No, but thats what is said all the time and thats whats meant when people ask me why I need the sex scene. I dont need the sex scene in the film, because I didnt need to make the film. But that film includes that sex scene. That film as a whole includes that sex scene. Its not a separate part. Its not a choice. Does Robert Redford wear the mustache in Butch Cassidy, or doesnt he? Thats a choice. This film exists as a whole. I dont compartmentalize the movie like that.
The whole scene involves hyper-intimacy, hyper-focus. You can barely hear them talk sometimes. Theyre barely whispering. Youre constantly left feeling that youre left watching something that you shouldnt be watching, because youre not supposed to watch sexuality, really, in a sense. Because youre supposed to fill your mind with sexuality when youre having sex. My character in The Brown Bunny cannot fill his mind with sexuality. He cannot because hes filled with fear, grief, anger, and resentment, and thats a very unusual portrayal of male sexuality. Ive never seen it before. Its not influenced by Two Lane Blacktop or some other stupid movie because it had a car in it. Its insight that I felt that I had into pathological behavior that I think is common now.
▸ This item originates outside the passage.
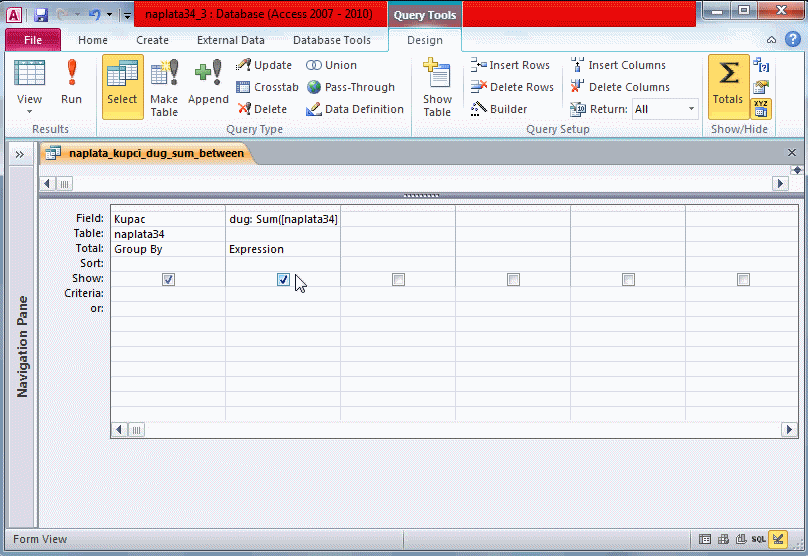The image size is (808, 556).
Task: Click the Delete query type icon
Action: click(x=262, y=109)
People are extremely compulsive-addictive in the way that they get together. They act out in these ways in grief that I think are extreme. My character seems like a sociopath in this film but hes very ordinary, and his experience is very ordinary. And Im sorry that theres so much focus at arriving at this scene. It was not my intention. I didnt think that people would go see the movie and be so enthusiastic to see a blow job that they would ignore a whole film. I didnt want the film ever to be presented that way because I thought we would just release it in another quieter way. Once it blew up
I made that billboard on Sunset Blvd. I thought that billboard was the most beautiful billboard Id ever seen in my life. I thought it was unique billboard in the fact that it wasnt done in the conventional protocol of advertising where a whole bunch of people come in and put their name, and you have to make everybody happy in the film. It was just nice to see something where one person was able to create a more stark, bold billboard. Im disappointed that I never actually got to see it in person. Very disappointed because they f***ing took it down before I got here.
You never saw it?
No. I was in New York when the billboard went up.
Who took it down?
Regency. The people at Regency, without saying anything. And the publicist had said to me that the controversy had started coming around the billboard. I thought people would freak out at the billboard I didnt see it as a smut thing I thought they would freak out by the style. Im always in my own
Im thinking, Wow, this is so beautiful. I mean, look it. No company names, just this big thing. I hope other actors and directors get off this billing block and this crap. Its so great to see graphic design without all these things that you have to pander to.
And then, you know, the publicist calls me, The New York Times saw the billboard and they want to talk to you about it. Im like, Oh no. And I said to her, I said, Listen. Lets not talk to anybody because theyre going to wind up taking it down. Oh no, they cant take it down because you have a contract. I said, Im just afraid theyre going to take it down. Please, I want to get to LA. I want to see my billboard. I want to see my billboard before it gets taken down. Then when I was in Chicago, going from Chicago to Minneapolis, somebody calls me and says, Your billboards down. I found out the billboard had been taken down without any explanation. There [were] no riots. You couldnt see anything.
Look at advertisements now. Look at CK, look at Gucci, I mean, please! People like porn and eroticism. They dont like black and white duotones. They want to see clean, healthy, young flesh. Do you think if you were a porno connoisseur that billboard would have turned you on? There wasnt enough there. It looked like a romance novel cover more than anything else. There was clear hints of sexuality. The postures were clearly dramatic and clearly intimate. It was suggestive that the film was sophisticated in another way. And thats all. That was the point.
The people who responded to it the most, the people who called me up who have the most evolved taste of my friends, liked that more than anything that Ive ever done. But they didnt like it in that way. They liked the boldness of it. They liked the whole odd nature.